WORK TO BE COMPLETED
Please print only the top portion of the entries below, ending with the line that contains "Task: Click the 公司十周年庆典 timeline title", exactly as written.

((

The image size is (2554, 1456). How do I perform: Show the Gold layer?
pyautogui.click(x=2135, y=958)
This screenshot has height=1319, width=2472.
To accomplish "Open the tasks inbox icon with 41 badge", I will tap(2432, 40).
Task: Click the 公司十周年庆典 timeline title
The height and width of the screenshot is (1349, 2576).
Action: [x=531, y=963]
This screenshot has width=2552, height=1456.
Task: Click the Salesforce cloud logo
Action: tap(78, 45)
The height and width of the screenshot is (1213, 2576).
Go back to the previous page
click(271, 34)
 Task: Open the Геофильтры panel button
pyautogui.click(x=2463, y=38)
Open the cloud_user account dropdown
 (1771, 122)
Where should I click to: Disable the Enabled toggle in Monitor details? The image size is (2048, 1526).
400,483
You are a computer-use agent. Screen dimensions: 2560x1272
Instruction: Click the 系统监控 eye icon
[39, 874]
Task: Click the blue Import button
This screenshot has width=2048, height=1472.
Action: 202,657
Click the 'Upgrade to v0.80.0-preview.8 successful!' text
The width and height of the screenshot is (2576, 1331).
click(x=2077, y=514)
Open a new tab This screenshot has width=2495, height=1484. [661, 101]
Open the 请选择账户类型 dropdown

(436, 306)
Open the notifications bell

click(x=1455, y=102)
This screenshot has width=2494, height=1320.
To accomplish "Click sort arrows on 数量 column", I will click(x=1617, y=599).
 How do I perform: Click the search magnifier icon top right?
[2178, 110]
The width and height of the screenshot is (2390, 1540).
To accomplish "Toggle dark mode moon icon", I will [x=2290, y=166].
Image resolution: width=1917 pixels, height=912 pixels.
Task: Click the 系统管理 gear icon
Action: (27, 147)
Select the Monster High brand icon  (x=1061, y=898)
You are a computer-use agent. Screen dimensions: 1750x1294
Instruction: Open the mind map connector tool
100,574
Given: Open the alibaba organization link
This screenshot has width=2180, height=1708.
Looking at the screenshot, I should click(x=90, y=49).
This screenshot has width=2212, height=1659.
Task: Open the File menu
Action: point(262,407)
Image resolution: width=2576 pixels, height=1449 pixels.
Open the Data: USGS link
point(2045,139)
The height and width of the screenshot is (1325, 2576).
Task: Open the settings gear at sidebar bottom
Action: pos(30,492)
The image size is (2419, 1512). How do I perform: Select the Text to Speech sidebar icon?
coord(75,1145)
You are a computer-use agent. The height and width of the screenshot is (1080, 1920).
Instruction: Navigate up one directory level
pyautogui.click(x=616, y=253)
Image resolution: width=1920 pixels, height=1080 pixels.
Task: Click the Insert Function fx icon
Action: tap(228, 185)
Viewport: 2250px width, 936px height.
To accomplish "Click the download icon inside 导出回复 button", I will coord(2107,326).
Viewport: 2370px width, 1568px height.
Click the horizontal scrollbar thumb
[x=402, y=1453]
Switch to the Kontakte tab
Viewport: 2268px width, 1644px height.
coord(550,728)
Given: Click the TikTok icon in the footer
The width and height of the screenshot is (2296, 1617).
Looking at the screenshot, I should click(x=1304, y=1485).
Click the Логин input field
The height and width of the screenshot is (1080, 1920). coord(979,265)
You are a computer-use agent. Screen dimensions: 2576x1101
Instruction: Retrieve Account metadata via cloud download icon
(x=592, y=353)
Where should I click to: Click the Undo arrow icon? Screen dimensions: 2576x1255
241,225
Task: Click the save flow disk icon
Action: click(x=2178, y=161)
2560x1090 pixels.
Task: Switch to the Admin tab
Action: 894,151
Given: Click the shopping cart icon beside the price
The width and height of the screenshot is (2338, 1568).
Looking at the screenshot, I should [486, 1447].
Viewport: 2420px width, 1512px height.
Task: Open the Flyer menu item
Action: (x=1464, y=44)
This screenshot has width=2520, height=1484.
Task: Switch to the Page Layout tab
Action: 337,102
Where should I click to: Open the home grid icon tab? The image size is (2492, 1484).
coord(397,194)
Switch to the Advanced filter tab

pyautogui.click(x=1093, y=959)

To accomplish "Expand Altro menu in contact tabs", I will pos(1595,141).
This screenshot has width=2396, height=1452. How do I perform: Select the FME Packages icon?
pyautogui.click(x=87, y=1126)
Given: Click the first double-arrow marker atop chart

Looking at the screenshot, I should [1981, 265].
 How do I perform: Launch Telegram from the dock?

))

EXERCISE RESULT
The image size is (2554, 1456). How do I perform: Show the Gold layer?
pyautogui.click(x=2135, y=958)
This screenshot has height=1319, width=2472.
To accomplish "Open the tasks inbox icon with 41 badge", I will tap(2432, 40).
Task: Click the 公司十周年庆典 timeline title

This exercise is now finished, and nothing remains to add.